H3K36me3 associated pericyte loss in early diabetic retinopathy

Pericyte loss is one of the earliest vascular signs of diabetic retinopathy. Capillaries are hereby destabilized leading to vasoregression during the course of the disease.

Gene expression changes of microarray analyses of a streptozotocin-induced diabetic mouse model point towards a distinct state of H3K36 trimethylation in the retina as early as six weeks of diabetes. The epigenetic modification H3K36me3 regulates chromatin transcription and occurs on constituous as well as facultative heterochromatin.
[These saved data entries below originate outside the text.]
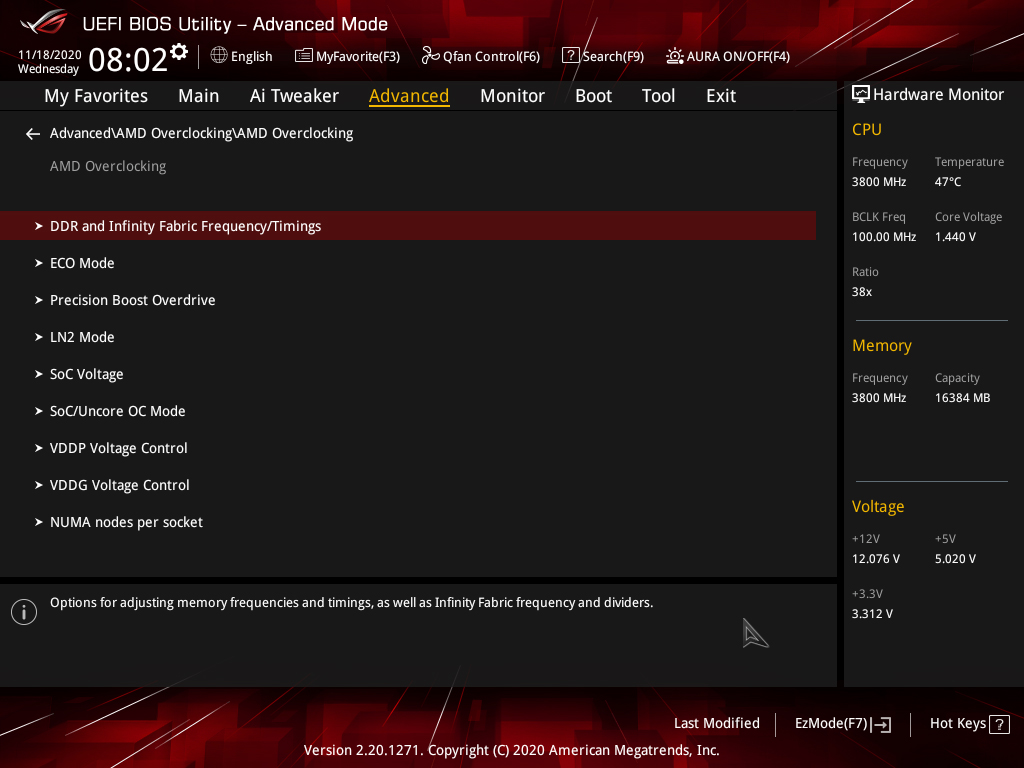Click the Search(F9) icon
This screenshot has width=1024, height=768.
(x=570, y=56)
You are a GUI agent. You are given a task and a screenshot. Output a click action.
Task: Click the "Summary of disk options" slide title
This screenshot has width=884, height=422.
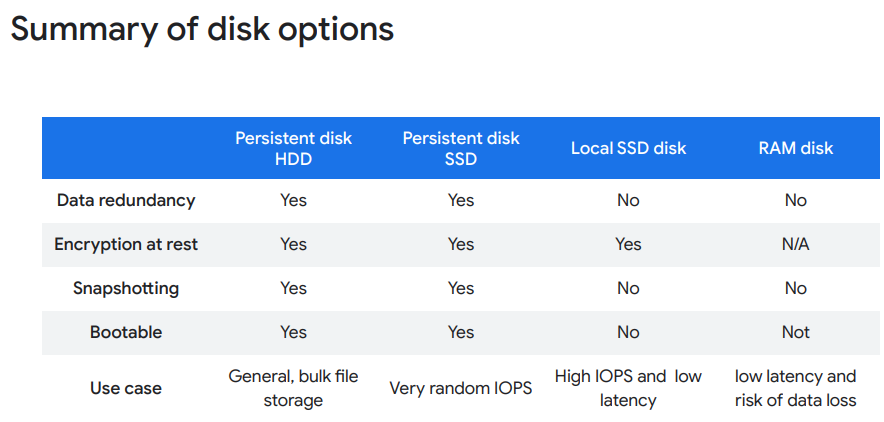[x=202, y=29]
The exact mechanisms for pericyte dropout and incipient diabetic retinopathy are not yet fully understood and need further clarification. We investigated H3K36me3 as an early mechanism in relation to pericyte loss.

Pericyte numbers were determined in retinal digests by quantitative morphometry. H3K36me3 was measured photometrically in an immune-based assay.

After 12 weeks of STZ-Diabetes, pericyte count of diabetic animals was lower than in normoglycemic animals (NC: 1571 ± 69.80 vs. DC: 1978 ± 93.52; p < 0.01; [pericytes/mm2]; n = 6). After six weeks of STZ-diabetes, levels of H3K36me3 were higher in diabetic than in normoglycemic mice persisting until week 12 (6w: 1.69 vs. 1.00; p < 0.0001; 12w: 2.18 vs. 2.69; p < 0.05; [fold change of NC 6w]; n = 6).

These findings suggest that H3K36me3 is changed early during experimental diabetic retinopathy, which could lead to more severe signs of the disease.

Further investigations will assess the pericyte status in this animal model after six weeks to establish a timely correlation between H3K36 trimethylation and pericyte loss in early diabetic retinopathy.